閑話 [ルホス] 落下して潜入?
「おい、これはなんの真似だ、マーレ」
「おほほほ〜」
マーレの家で晩ご飯を食べ終えた私は、そのタイミングでマーレが担ぎ上げられ、一緒にこの場へ転移させられた。
転移先は......どこだ、ここ。
ただ遥か上空の位置に居るのはわかる。頭上には満点の星空が広がっていた。......夜風が寒い。
「あ、安心してください。別にあなたを落下死させる訳ではないので」
なんか物騒なこと言ってるんだけど。
月明かりに照らされながら、私はジト目でマーレを見やった。
今のマーレは普段の人間の姿ではなく、魔族の姿に変身していた。いや、元々マーレは蛮魔だから、人間の姿の方が仮なので、今の姿が本来の彼女である。
頬には何か赤色の文様が浮かんでいて、耳は人間のときの姿とは違って先が長く尖っている。それでもって服装も一変して、ほぼ裸みたいな格好になっていた。
痴女だ。紛うことなき痴女。
何よりも目立ってしまうのは、腰から生えている真っ黒な翼だ。
それをバタつかせて私たちはこの位置を維持しているんだけど......なんで急にここへ転移してきたんだろう。
すごく嫌な予感がする。
「さて、ルホスちゃん。以前、私があなたを帝都まで送り届ける術がある話をしたことを覚えていますか?」
「え、あ、うん」
マーレはニコニコと微笑みながら、そんなことを私に聞いてきた。
ただその笑みが全く笑っていないことは、私でもわかった。
「今夜、さっそくそれを実行しようと思いまして」
「急だな」
「ええ。色々と限界だったので」
すごいぶっちゃけてくるぞ、この蛮魔。
なんだ、そんなに私が側に居て邪魔だったのか。さすがに傷つく。
マーレの家に居て、特に迷惑をかけた覚えは私には無い。
ちょっと彼女が毎晩、食費のせいで貯金が無いと苦しんでいたが、それを迷惑だなんて自覚する気は無い。

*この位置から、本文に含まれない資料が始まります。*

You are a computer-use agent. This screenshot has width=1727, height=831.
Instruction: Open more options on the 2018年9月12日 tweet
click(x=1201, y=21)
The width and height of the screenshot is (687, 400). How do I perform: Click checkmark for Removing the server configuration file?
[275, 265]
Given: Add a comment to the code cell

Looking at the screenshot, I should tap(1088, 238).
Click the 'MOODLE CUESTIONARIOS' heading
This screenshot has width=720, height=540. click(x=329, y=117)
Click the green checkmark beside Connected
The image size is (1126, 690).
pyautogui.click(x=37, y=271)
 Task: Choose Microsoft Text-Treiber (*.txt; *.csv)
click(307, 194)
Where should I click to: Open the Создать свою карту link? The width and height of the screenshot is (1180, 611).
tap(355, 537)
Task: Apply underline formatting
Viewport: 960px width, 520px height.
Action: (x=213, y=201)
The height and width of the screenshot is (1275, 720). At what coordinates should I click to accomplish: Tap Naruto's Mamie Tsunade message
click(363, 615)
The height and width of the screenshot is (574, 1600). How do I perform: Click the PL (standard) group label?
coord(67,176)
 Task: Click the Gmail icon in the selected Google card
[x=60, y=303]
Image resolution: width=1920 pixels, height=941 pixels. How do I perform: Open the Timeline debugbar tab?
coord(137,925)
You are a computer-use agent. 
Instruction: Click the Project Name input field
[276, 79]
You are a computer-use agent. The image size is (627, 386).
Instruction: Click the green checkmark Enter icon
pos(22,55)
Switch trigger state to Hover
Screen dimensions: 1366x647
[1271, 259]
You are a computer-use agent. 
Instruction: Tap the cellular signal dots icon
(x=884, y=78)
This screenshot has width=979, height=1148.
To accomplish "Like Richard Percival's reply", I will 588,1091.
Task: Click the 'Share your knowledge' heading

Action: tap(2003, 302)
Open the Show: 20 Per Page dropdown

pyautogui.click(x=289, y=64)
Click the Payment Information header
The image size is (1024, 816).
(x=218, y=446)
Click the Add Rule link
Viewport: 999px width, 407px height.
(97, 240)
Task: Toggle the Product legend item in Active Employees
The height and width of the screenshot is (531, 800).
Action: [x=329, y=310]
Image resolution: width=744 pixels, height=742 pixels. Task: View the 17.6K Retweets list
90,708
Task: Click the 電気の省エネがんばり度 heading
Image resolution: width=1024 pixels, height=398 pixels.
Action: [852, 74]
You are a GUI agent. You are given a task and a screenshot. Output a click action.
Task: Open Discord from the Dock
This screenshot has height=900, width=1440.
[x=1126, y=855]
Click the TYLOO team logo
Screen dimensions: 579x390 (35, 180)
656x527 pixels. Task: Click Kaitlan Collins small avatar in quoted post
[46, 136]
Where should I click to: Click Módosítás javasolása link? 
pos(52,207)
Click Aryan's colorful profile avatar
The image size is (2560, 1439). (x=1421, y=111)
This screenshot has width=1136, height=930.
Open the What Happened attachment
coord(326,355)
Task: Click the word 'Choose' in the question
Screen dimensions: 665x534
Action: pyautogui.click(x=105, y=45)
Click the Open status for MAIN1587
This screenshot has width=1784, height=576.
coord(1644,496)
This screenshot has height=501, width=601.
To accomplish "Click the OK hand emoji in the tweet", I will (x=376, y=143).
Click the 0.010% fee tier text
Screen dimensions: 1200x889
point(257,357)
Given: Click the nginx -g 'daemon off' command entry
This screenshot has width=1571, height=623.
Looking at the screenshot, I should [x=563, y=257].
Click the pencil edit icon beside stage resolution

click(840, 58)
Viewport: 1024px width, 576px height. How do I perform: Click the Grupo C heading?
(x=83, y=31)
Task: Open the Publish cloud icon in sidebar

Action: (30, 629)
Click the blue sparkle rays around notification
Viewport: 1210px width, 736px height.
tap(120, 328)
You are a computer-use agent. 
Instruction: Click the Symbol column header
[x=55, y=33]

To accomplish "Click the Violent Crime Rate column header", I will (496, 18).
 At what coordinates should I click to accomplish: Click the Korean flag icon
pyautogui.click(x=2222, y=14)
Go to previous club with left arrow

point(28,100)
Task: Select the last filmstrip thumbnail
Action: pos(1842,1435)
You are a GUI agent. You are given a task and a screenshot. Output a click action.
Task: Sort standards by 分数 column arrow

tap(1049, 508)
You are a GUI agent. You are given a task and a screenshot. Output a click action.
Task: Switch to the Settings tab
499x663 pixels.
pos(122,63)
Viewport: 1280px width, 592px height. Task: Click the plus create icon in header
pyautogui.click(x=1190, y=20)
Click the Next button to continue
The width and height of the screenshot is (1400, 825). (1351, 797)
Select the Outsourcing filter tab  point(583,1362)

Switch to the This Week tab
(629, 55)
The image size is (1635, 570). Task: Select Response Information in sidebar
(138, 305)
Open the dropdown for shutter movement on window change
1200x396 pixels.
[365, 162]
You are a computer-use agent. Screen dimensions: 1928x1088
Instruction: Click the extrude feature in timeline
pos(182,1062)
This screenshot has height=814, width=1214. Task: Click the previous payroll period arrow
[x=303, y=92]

だってマーレより長く一緒に居たスズキは『全然大丈夫』って言ってたから。スズキよりも大人なマーレだし、私が並の人より食べても迷惑にならないと思う。
でも実際はそうじゃなかったみたい。
「今日の晩ご飯が豪華だったのって......」
「はい。最後の晩餐というやつです」
「......。」
なんかこれから起こる出来事が色々と予想できちゃうんだけど。
「で、ですね。私たちが今居るここの真下には、帝都の中央に位置する城があります。見えますか?」
と、言われたので、私はマーレから視線を真下に移した。
そこには確かに一際大きい建造物があった。たぶん、アレが帝国の城だ。
「見える」
「そこのとある一室にナエドコさんが居ます」
「なッ?!」
私はマーレのその言葉に驚いた。
が、マーレはそんな私を他所に話を続けた。
「で、今からあなたをここから落とします」
「ふぁ?!!」
な、何を言い出すんだ、こいつ。
「実は私の転移で帝都の中に入れても、城の敷地内までは入れないのです。転移魔法の発動と同時に探知されちゃいますからね」
「い、いや、だからってなんでここから......」
「あなたを真正面から城の中に入らせる方法がありませんので」
どうしよう、マーレが何を言っているのかよくわからない。
というか、わかりたくなくない。
マーレは依然としてニコニコしながら話を続けた。
「ナエドコさんに会いたいのでしょう? 潜入作戦はこうです。あなたはここから落下します。良い感じに着地して、ナエドコさんの居る部屋へ向かってください。以上です」
「作戦じゃなくて殺害予告の間違いだろ。我、死ぬぞ」
「鬼牙種のルホスちゃんなら大丈夫ですよ」
そう言って、マーレは私の両脇腹を掴んで持ち上げた。
......マジか。躊躇いを一切感じないんだけど。
「ルホスちゃん、短い間でしたが、あなたと過ごした日々は楽しかったです」
「その涙、絶対嬉し泣きだろ」
「おほほ〜」
そして次の瞬間、私はマーレの頭上に持ち上げられ、一気に真下へ投下させられた。
「日頃の恨みぃぃぃいいぃぃいい!!!」
「ぬおぉぉおおおおぼえていろぉぉおおおお!!!」
マーレ、次あったら絶対に殺す。
そんな恨みを抱きながら、私はすごい勢いで落下していくのであった。